- **EXTRACTED TEXT**:
_ _ _

Note that hotness may be combined with the solid-state device budget evaluation (step 410), as described below. Thus steps 408 and 410 need to be met before eviction to the solid-state device occurs at step 412; (a “not less than the lowest score” rule may also be enforced). Otherwise eviction is to the hard drive at step 414. Step 416 represents updating the metadata/any indexes as appropriate, e.g., to reflect the eviction.

Turning to write budgeting with respect to solid-state device cache writes, the amount of writes to the solid-state device is controllable to avoid wear by enforcing a budget per time period, such as writes per day or writes per hour, or the like. In general, when there is no more write-budget left within a period, writes are denied until the budget is refilled in the next period. Unused budget may rollover into the next time period.

In one implementation, a starting budget value (number of allowed writes) per time period may be based upon a desired lifetime of the solid-state device, based on predicted lifetimes for different solid-state device media, and/or for writes relative to reads. This value may change over time based upon actual usage, e.g., during a transition time. For example, if budget is unused (or is tending to be unused over multiple time periods), the threshold score (or hit count) of an object that needs to be met for writing to the solid-state device may be decreased. Conversely, if a budget is denying writes (or is tending to deny writes over multiple time periods), the threshold score for entering the cache may be increased. Thus, the budget policy provides for adaptively adjusting the value of writes to naturally maximize performance while not exceeding media durability.

_ _ _

- **RECORD SET**:
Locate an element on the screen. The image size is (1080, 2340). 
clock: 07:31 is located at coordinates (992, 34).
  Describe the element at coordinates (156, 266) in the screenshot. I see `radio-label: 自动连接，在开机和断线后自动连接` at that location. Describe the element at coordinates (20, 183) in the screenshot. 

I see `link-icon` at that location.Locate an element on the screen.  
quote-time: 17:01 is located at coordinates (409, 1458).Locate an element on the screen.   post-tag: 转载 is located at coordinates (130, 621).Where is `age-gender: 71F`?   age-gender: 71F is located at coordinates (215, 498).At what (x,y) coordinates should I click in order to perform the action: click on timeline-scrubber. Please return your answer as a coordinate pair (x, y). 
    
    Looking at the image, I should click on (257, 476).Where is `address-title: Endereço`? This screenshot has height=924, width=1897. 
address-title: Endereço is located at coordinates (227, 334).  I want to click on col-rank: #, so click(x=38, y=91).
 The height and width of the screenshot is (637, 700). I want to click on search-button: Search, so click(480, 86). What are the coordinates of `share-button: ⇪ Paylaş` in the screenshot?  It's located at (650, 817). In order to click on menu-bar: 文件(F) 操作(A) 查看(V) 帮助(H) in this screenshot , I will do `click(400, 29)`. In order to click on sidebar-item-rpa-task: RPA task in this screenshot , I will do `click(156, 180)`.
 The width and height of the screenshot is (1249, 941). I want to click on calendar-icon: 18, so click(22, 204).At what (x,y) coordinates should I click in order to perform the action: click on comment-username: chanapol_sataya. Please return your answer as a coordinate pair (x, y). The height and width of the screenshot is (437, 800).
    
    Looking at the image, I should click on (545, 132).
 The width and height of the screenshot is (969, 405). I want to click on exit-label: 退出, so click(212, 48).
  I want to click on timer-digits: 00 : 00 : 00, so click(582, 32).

_ _ _

- **INSTRUCTIONS**:
(1) Answer these questions about the text on solid-state device caching:
(a) Where does eviction go if steps 408 and 410 are not both met?
(b) What happens to writes when no write-budget is left within a period?
(c) What may be done to the threshold score for entering the cache if a budget is denying writes?
(2) Swap "threshold score" for "entry score" in the stretch of the caching text from "In one implementation, a" through "exceeding media durability.", and give that stretch again.
The items play no part in this.

- **SOLVED TASKS**:
(1)
(a) Eviction goes to the hard drive at step 414.
(b) Writes are denied until the budget is refilled in the next period.
(c) The threshold score may be increased.

(2)
In one implementation, a starting budget value (number of allowed writes) per time period may be based upon a desired lifetime of the solid-state device, based on predicted lifetimes for different solid-state device media, and/or for writes relative to reads. This value may change over time based upon actual usage, e.g., during a transition time. For example, if budget is unused (or is tending to be unused over multiple time periods), the entry score (or hit count) of an object that needs to be met for writing to the solid-state device may be decreased. Conversely, if a budget is denying writes (or is tending to deny writes over multiple time periods), the entry score for entering the cache may be increased. Thus, the budget policy provides for adaptively adjusting the value of writes to naturally maximize performance while not exceeding media durability.